En estos casos el objetivo está muy claro y se encuentra totalmente alejado de florituras, de postureos y de falsas calificaciones de tirador selecto, de primera, básico, de tercera, etc. Se trata de sobrevivir a cualquier precio y de cualquier modo, por ello, aunque en estas secuencias no se puede ver, el policía se deshizo de su arma, lanzándola hacia la puerta, cuando vio que ya no tenía muchas opciones de vencer. Tal vez pensó que si los otros dejaban de verlo como una amenaza no lo rematarían. ¿Cobardía? No, en absoluto, simplemente es una de las formas naturales de supervivencia que nuestra especie lleva millones de años poniendo en práctica, por herencia evolutiva de nuestros ancestros.

Llevar la pistola presta para disparar hubiera supuesto una gran ventaja para el agente. Pero no nos engañemos, verse inesperadamente delante de dos individuos armados, y tan violentos, nunca resulta moco de pavo, ni es plato de buen gusto para nadie. Podríamos matizar numerosos puntos observados en este incidente, pero quiero hacer hincapié en la fisiología del aparato ocular en situaciones de percepción del peligro. No es momento de dedicar páginas o párrafos enteros al asunto, pero sí que resulta casi de obligado cumplimiento recordar que aunque más del cincuenta por ciento de la actividad cerebral es consumida por el sentido de la vista, éste, el ojo, nos puede jugar malas pasadas en momentos vitales como el que estamos comentando. Así las cosas, todos los participantes en este encuentro armado debieron encontrarse con serias dificultades, difícilmente salvables en tales instantes, para alinear el punto de mira y el alza y, con precisión, encararlos en la zona de tiro deseada. Está demostrado científicamente que el músculo ciliar en estos casos se relaja, obligando al cristalino a perder su forma curva para aplanarse. Ante tal vicisitud se hace del todo imposible que el cristalino, cuya misión consiste en permitir el enfoque de objetos a distintas distancias, se concentre en tan minúsculos aparatos de puntería.

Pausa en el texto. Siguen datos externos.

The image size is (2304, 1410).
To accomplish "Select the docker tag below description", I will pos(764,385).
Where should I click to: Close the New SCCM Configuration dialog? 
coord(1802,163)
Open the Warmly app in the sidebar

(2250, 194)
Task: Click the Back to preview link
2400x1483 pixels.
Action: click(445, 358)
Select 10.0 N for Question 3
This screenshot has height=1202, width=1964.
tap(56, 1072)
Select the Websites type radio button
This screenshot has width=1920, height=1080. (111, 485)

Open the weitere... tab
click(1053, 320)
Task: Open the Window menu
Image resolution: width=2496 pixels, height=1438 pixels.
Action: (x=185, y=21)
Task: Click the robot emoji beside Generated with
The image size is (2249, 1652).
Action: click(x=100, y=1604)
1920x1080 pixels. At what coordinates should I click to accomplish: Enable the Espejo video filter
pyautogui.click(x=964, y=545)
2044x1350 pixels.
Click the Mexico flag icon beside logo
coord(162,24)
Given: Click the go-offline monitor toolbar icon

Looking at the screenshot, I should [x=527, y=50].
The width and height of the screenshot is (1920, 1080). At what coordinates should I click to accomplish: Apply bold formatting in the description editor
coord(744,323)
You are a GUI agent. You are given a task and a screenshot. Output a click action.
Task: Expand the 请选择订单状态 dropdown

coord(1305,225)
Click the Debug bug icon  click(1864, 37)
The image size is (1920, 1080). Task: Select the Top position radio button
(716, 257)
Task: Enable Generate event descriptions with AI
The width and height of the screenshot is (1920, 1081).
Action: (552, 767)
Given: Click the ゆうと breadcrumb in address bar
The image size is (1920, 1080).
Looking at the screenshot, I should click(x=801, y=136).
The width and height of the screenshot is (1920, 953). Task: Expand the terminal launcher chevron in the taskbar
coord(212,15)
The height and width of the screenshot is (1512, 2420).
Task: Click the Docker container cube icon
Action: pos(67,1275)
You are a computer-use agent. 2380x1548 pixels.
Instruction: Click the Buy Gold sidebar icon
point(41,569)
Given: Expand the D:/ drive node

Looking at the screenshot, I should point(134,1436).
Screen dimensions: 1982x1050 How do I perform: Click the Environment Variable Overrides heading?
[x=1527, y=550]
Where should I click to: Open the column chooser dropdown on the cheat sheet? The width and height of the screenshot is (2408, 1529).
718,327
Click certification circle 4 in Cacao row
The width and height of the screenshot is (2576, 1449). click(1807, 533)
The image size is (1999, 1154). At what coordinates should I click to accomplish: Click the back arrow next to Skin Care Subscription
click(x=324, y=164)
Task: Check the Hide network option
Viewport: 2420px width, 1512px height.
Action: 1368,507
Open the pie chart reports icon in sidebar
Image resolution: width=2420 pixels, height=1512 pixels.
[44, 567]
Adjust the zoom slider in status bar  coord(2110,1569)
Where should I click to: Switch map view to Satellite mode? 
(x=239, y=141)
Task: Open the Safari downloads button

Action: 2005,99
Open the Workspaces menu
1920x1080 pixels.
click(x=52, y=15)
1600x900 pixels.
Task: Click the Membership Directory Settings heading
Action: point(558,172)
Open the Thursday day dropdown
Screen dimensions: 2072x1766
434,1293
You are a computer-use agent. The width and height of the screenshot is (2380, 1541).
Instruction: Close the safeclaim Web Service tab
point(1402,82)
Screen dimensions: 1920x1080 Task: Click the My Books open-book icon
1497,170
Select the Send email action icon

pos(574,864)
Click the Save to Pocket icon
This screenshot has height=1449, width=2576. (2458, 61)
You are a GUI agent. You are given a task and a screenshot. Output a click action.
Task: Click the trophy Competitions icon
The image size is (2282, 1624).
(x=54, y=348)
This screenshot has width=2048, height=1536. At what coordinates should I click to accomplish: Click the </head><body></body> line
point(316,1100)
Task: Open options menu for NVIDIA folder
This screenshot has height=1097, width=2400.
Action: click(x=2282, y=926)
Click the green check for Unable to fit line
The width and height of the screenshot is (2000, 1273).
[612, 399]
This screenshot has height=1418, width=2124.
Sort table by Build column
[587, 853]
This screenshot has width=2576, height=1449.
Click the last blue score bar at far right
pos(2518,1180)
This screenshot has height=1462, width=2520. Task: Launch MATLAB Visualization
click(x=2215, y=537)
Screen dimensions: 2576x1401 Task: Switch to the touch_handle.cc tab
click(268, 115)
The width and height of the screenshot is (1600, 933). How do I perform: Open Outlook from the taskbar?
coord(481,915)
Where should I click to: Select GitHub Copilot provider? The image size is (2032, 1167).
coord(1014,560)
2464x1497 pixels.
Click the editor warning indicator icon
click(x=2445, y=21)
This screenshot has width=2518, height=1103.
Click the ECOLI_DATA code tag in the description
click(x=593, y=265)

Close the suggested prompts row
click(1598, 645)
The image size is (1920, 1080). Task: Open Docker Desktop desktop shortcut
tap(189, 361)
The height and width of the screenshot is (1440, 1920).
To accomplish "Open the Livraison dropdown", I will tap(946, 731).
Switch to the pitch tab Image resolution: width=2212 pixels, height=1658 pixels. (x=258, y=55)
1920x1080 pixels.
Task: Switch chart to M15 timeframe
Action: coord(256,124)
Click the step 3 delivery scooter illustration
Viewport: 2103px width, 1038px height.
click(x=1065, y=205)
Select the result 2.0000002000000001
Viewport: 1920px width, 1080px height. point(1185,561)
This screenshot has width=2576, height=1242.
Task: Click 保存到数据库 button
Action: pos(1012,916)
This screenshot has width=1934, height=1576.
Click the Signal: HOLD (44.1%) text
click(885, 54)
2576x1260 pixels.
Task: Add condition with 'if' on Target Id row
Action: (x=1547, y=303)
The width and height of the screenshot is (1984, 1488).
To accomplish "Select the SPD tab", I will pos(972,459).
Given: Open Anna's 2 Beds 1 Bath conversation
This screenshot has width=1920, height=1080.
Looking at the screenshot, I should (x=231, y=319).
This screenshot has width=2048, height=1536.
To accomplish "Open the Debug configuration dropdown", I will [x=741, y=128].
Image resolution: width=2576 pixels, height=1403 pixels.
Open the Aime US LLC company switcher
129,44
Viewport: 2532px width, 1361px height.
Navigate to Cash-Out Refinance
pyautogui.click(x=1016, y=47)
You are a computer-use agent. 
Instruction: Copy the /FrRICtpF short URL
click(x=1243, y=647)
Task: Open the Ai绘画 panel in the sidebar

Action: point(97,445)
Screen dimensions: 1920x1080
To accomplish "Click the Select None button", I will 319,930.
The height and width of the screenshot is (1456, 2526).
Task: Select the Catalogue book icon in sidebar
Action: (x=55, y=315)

Todo lo anterior no significa que abogue por adiestrar a las personas a disparar sin apuntar. Proponer esto sería una temeridad mayúscula, toda vez que no todos los casos requieren de respuestas reactivas ante agresiones sorpresivas a distancia de saludo; por lo que cuando sí existe un plan premeditado, como policialmente pudieran ser las llamadas que comisionan a los funcionarios a escenarios ya calientes, sí pueden tomarse decisiones razonadas que, como poco, predisponen a los intervinientes para barajar, con alguna porción de tiempo, posibles respuestas favorables.